ある小説家を常に監視しているという内容に「そんな仕事、現実にありえないはず」となり、次第にこれは小説なのだと理解していった。

思い込みとは怖いもので、そこまでいかないと気付かないなんて普段は無いのだけど、よっぽど悩んでいたのか私は。

仕事についての参考本が読みたかったと残念に思いつつ、せっかくだからと読み進めて行く。

本書のあらすじは36歳の女性が、長く勤めていた専門職を辞めて次の仕事を探すべく5つの職を渡り歩く短編小説。

「みはりのしごと」の他にもバスのアナウンスに使う宣伝文を考える仕事、おかきの袋裏にある豆知識の内容を考える仕事など結構クリエイティブなこともこなしている。

実際にありえそうなこれらの仕事。
毎回、事件とまでは言えない出来事が起きて辞めることになり次の職を探す。

ここはどんな仕事内容なのか、ここでは何が起きて辞めることになるのかという期待感。主人公の仕事への向き合い方や心情の部分も面白い。

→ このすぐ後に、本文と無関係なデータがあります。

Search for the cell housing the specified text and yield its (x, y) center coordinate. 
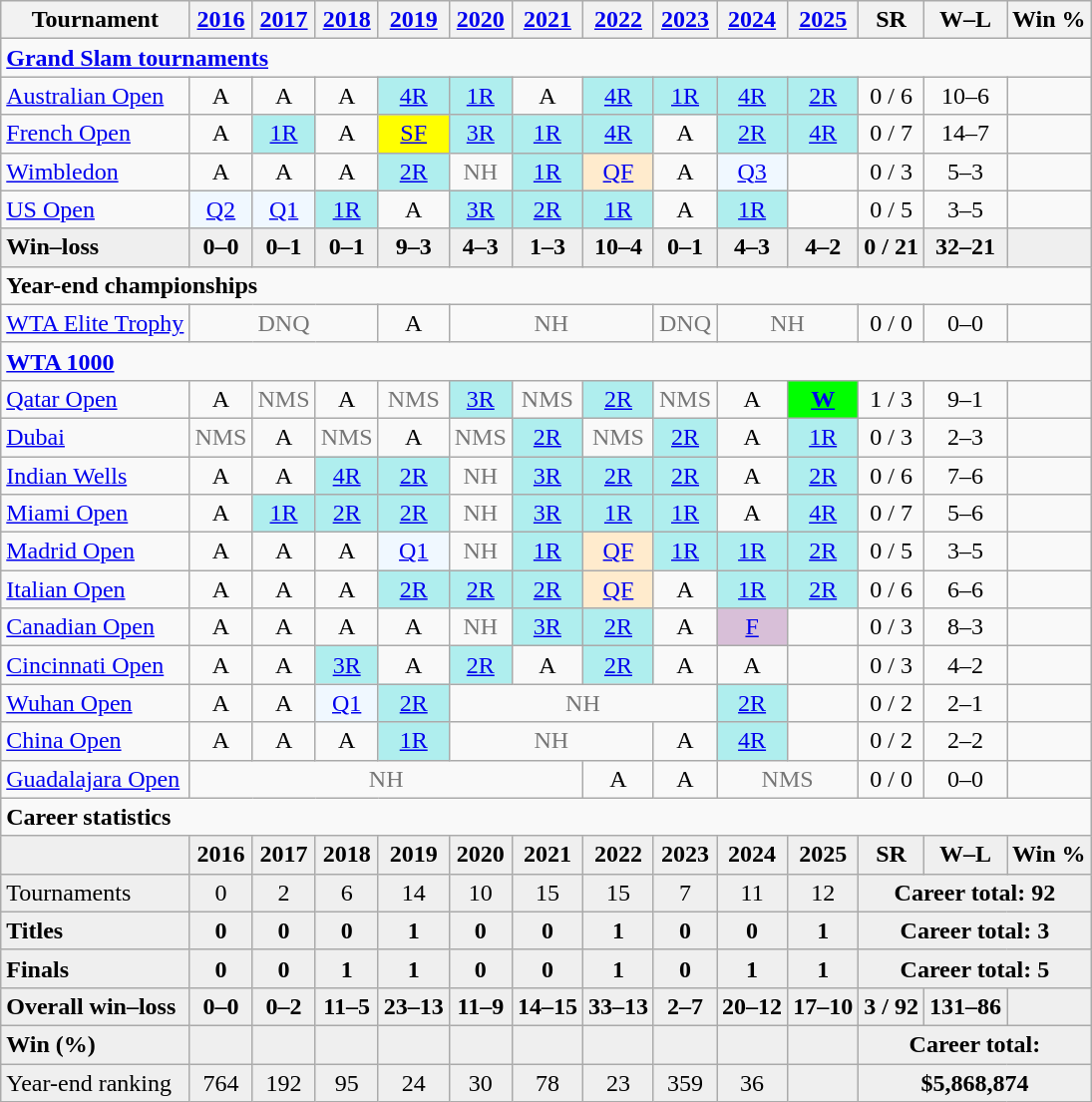
Tournament (96, 20)
0 / 21 (892, 247)
$5,868,874 (975, 1082)
Australian Open (96, 96)
1–3 (546, 247)
Italian Open (96, 589)
0–2 (283, 1006)
9–3 (413, 247)
11–5 (347, 1006)
Wuhan Open (96, 703)
W (824, 399)
Career total: (975, 1044)
14 (413, 893)
WTA 1000 (546, 361)
23–13 (413, 1006)
Guadalajara Open (96, 779)
30 (481, 1082)
Wimbledon (96, 172)
Overall win–loss (96, 1006)
Dubai (96, 437)
36 (752, 1082)
2–7 (684, 1006)
32–21 (965, 247)
17–10 (824, 1006)
20–12 (752, 1006)
192 (283, 1082)
SF (413, 134)
23 (618, 1082)
Miami Open (96, 514)
Indian Wells (96, 476)
Grand Slam tournaments (546, 58)
3 / 92 (892, 1006)
Year-end championships (546, 285)
12 (824, 893)
2–1 (965, 703)
359 (684, 1082)
2 (283, 893)
1 / 3 (892, 399)
Titles (96, 930)
Canadian Open (96, 627)
US Open (96, 209)
10–4 (618, 247)
Career total: 5 (975, 968)
764 (221, 1082)
10 (481, 893)
Madrid Open (96, 551)
WTA Elite Trophy (96, 323)
2–3 (965, 437)
11 (752, 893)
Win (%) (96, 1044)
24 (413, 1082)
11–9 (481, 1006)
China Open (96, 741)
Tournaments (96, 893)
95 (347, 1082)
8–3 (965, 627)
Q3 (752, 172)
10–6 (965, 96)
Q2 (221, 209)
33–13 (618, 1006)
Career total: 3 (975, 930)
Finals (96, 968)
2–2 (965, 741)
French Open (96, 134)
Qatar Open (96, 399)
78 (546, 1082)
7 (684, 893)
5–3 (965, 172)
131–86 (965, 1006)
Year-end ranking (96, 1082)
6 (347, 893)
Cincinnati Open (96, 665)
F (752, 627)
Career total: 92 (975, 893)
5–6 (965, 514)
14–15 (546, 1006)
Win–loss (96, 247)
7–6 (965, 476)
14–7 (965, 134)
6–6 (965, 589)
9–1 (965, 399)
Career statistics (546, 817)
Scan for the cell matching the given text and deliver its [X, Y] coordinate at center. 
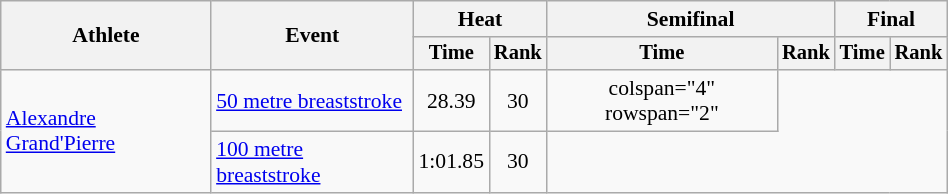
28.39 [452, 100]
Alexandre Grand'Pierre [106, 131]
1:01.85 [452, 162]
Heat [480, 19]
Athlete [106, 36]
50 metre breaststroke [312, 100]
Event [312, 36]
Final [892, 19]
Semifinal [691, 19]
colspan="4" rowspan="2" [662, 100]
100 metre breaststroke [312, 162]
Identify which cell holds the provided text, then report its [x, y] central coordinate. 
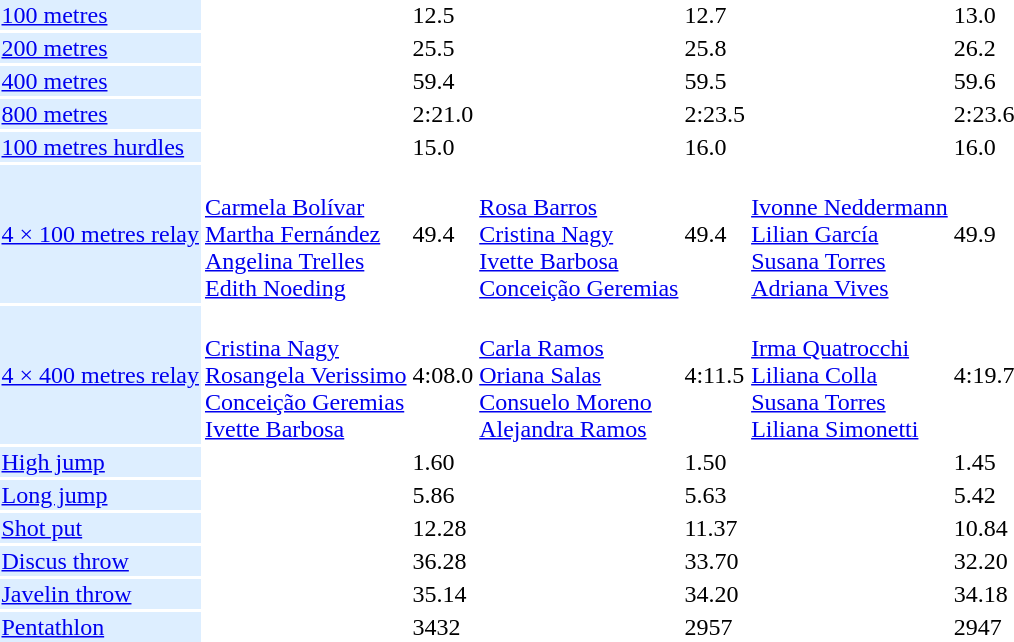
400 metres [100, 81]
Javelin throw [100, 594]
200 metres [100, 48]
Pentathlon [100, 627]
25.5 [443, 48]
Ivonne NeddermannLilian GarcíaSusana TorresAdriana Vives [850, 234]
Irma QuatrocchiLiliana CollaSusana TorresLiliana Simonetti [850, 375]
59.5 [715, 81]
100 metres hurdles [100, 147]
1.50 [715, 462]
100 metres [100, 15]
33.70 [715, 561]
59.4 [443, 81]
2:21.0 [443, 114]
36.28 [443, 561]
25.8 [715, 48]
4 × 400 metres relay [100, 375]
11.37 [715, 528]
Carla RamosOriana SalasConsuelo MorenoAlejandra Ramos [579, 375]
35.14 [443, 594]
5.63 [715, 495]
Shot put [100, 528]
1.60 [443, 462]
4:08.0 [443, 375]
16.0 [715, 147]
34.20 [715, 594]
12.5 [443, 15]
5.86 [443, 495]
800 metres [100, 114]
4 × 100 metres relay [100, 234]
15.0 [443, 147]
Cristina NagyRosangela VerissimoConceição GeremiasIvette Barbosa [306, 375]
2:23.5 [715, 114]
2957 [715, 627]
12.7 [715, 15]
Long jump [100, 495]
3432 [443, 627]
12.28 [443, 528]
Discus throw [100, 561]
High jump [100, 462]
4:11.5 [715, 375]
Carmela BolívarMartha FernándezAngelina TrellesEdith Noeding [306, 234]
Rosa BarrosCristina NagyIvette BarbosaConceição Geremias [579, 234]
Find where the given text appears and provide that cell's center as (x, y) coordinate. 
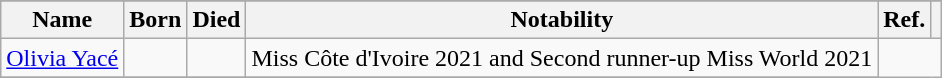
Miss Côte d'Ivoire 2021 and Second runner-up Miss World 2021 (562, 58)
Name (62, 20)
Olivia Yacé (62, 58)
Died (216, 20)
Ref. (904, 20)
Born (156, 20)
Notability (562, 20)
Find where the given text appears and provide that cell's center as (x, y) coordinate. 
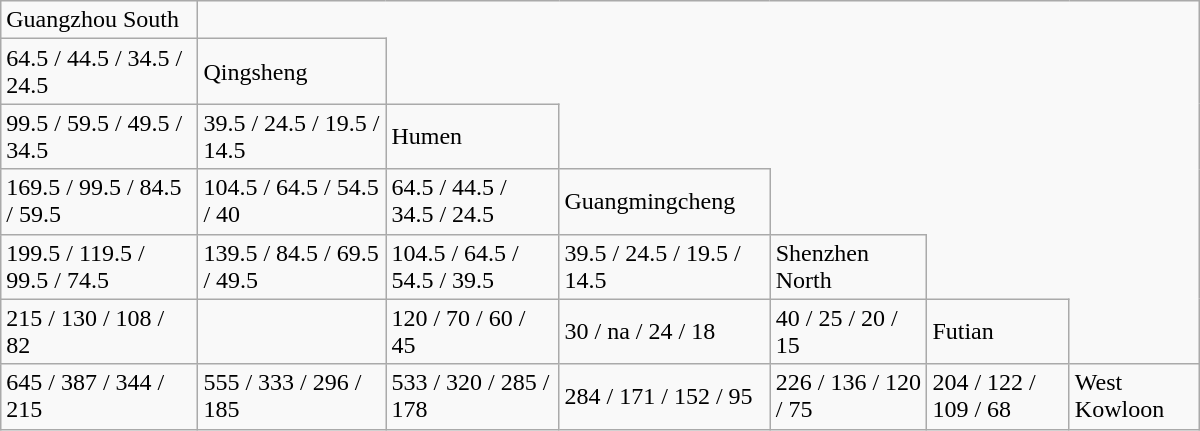
30 / na / 24 / 18 (664, 332)
104.5 / 64.5 / 54.5 / 40 (292, 202)
555 / 333 / 296 / 185 (292, 396)
204 / 122 / 109 / 68 (998, 396)
Shenzhen North (848, 266)
Humen (472, 136)
40 / 25 / 20 / 15 (848, 332)
226 / 136 / 120 / 75 (848, 396)
Futian (998, 332)
99.5 / 59.5 / 49.5 / 34.5 (100, 136)
West Kowloon (1134, 396)
169.5 / 99.5 / 84.5 / 59.5 (100, 202)
215 / 130 / 108 / 82 (100, 332)
533 / 320 / 285 / 178 (472, 396)
284 / 171 / 152 / 95 (664, 396)
104.5 / 64.5 / 54.5 / 39.5 (472, 266)
Guangzhou South (100, 20)
Guangmingcheng (664, 202)
139.5 / 84.5 / 69.5 / 49.5 (292, 266)
Qingsheng (292, 72)
645 / 387 / 344 / 215 (100, 396)
199.5 / 119.5 / 99.5 / 74.5 (100, 266)
120 / 70 / 60 / 45 (472, 332)
Return [x, y] of the center of cell containing provided text 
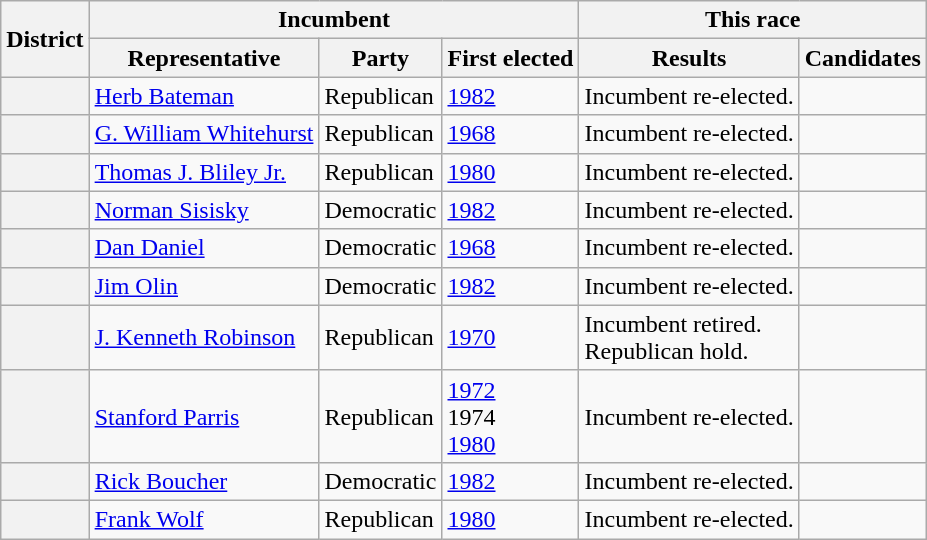
Thomas J. Bliley Jr. [204, 172]
Norman Sisisky [204, 210]
G. William Whitehurst [204, 134]
1970 [510, 338]
J. Kenneth Robinson [204, 338]
Incumbent retired.Republican hold. [689, 338]
This race [752, 20]
District [45, 39]
Incumbent [334, 20]
Herb Bateman [204, 96]
Frank Wolf [204, 519]
Representative [204, 58]
Rick Boucher [204, 481]
Dan Daniel [204, 248]
Results [689, 58]
19721974 1980 [510, 416]
First elected [510, 58]
Stanford Parris [204, 416]
Party [380, 58]
Candidates [862, 58]
Jim Olin [204, 286]
Provide the (x, y) coordinate of the cell's center where the given text is located.  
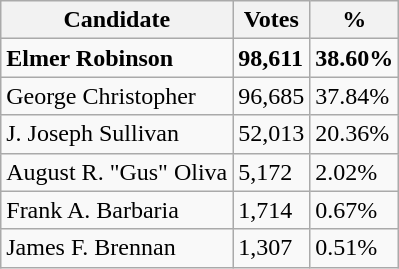
James F. Brennan (117, 248)
George Christopher (117, 96)
J. Joseph Sullivan (117, 134)
% (354, 20)
52,013 (272, 134)
37.84% (354, 96)
38.60% (354, 58)
96,685 (272, 96)
5,172 (272, 172)
1,714 (272, 210)
Votes (272, 20)
20.36% (354, 134)
August R. "Gus" Oliva (117, 172)
1,307 (272, 248)
0.51% (354, 248)
98,611 (272, 58)
Elmer Robinson (117, 58)
Candidate (117, 20)
0.67% (354, 210)
2.02% (354, 172)
Frank A. Barbaria (117, 210)
Search for the cell housing the specified text and yield its (x, y) center coordinate. 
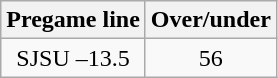
56 (210, 58)
SJSU –13.5 (74, 58)
Pregame line (74, 20)
Over/under (210, 20)
Identify which cell holds the provided text, then report its [X, Y] central coordinate. 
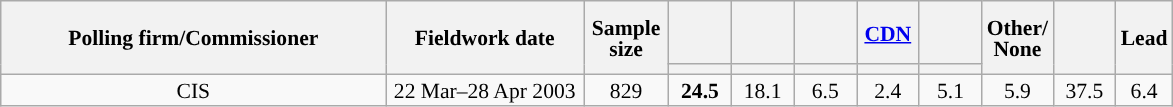
37.5 [1084, 90]
6.5 [826, 90]
6.4 [1144, 90]
829 [626, 90]
CIS [194, 90]
2.4 [888, 90]
Lead [1144, 38]
CDN [888, 32]
Polling firm/Commissioner [194, 38]
24.5 [700, 90]
Other/None [1018, 38]
Fieldwork date [485, 38]
5.1 [950, 90]
5.9 [1018, 90]
18.1 [762, 90]
Sample size [626, 38]
22 Mar–28 Apr 2003 [485, 90]
Search for the cell housing the specified text and yield its [X, Y] center coordinate. 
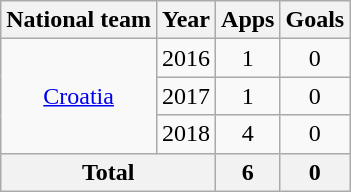
2016 [186, 58]
4 [248, 134]
2018 [186, 134]
Apps [248, 20]
Total [108, 172]
National team [79, 20]
2017 [186, 96]
Goals [315, 20]
Year [186, 20]
Croatia [79, 96]
6 [248, 172]
Search for the cell housing the specified text and yield its (x, y) center coordinate. 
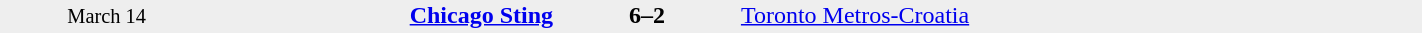
Chicago Sting (384, 15)
Toronto Metros-Croatia (910, 15)
6–2 (648, 15)
March 14 (106, 16)
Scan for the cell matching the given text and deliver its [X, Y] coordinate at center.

「路地を訪ねるしごと」は、またなんとも奇妙な感じの仕事。官公庁の依頼で家々を回りポスターを貼る許可を得ながら、住民の情報を集めるというもの。この話は、昨今でも話題の社会問題を思い出させ、怖い上に最後は悲しい気持ちになってしまった。

結構好きだったのが「大きな森の小屋での簡単なしごと」というもの。
最後のこの仕事をきっかけに、主人公は自分と向き合い今後の生き方をきめる。
大森林公園の小屋に警備員の様に常駐するという、なんとも退屈極まりなさそうな仕事で周りは木ばかりで人もいない。下手したら遭難するかもしれない。
そんな環境でも主人公は色々と工夫し仕事に馴染んでいくが、そこでまた何かが起きる。管理事務所のおじさんとの掛け合いや主人公の心のツッコミ部分が笑える。

どうやらドラマ化もされていたらしい本書は2015年10月に刊行されたもの。
私はこの著者を2023年の現在初めて知り、他の作品も読んでみたいと思った。
読みたい本は山のようにあるけれど、著者との出会いにまた読みたい本が増えたと喜んでいる。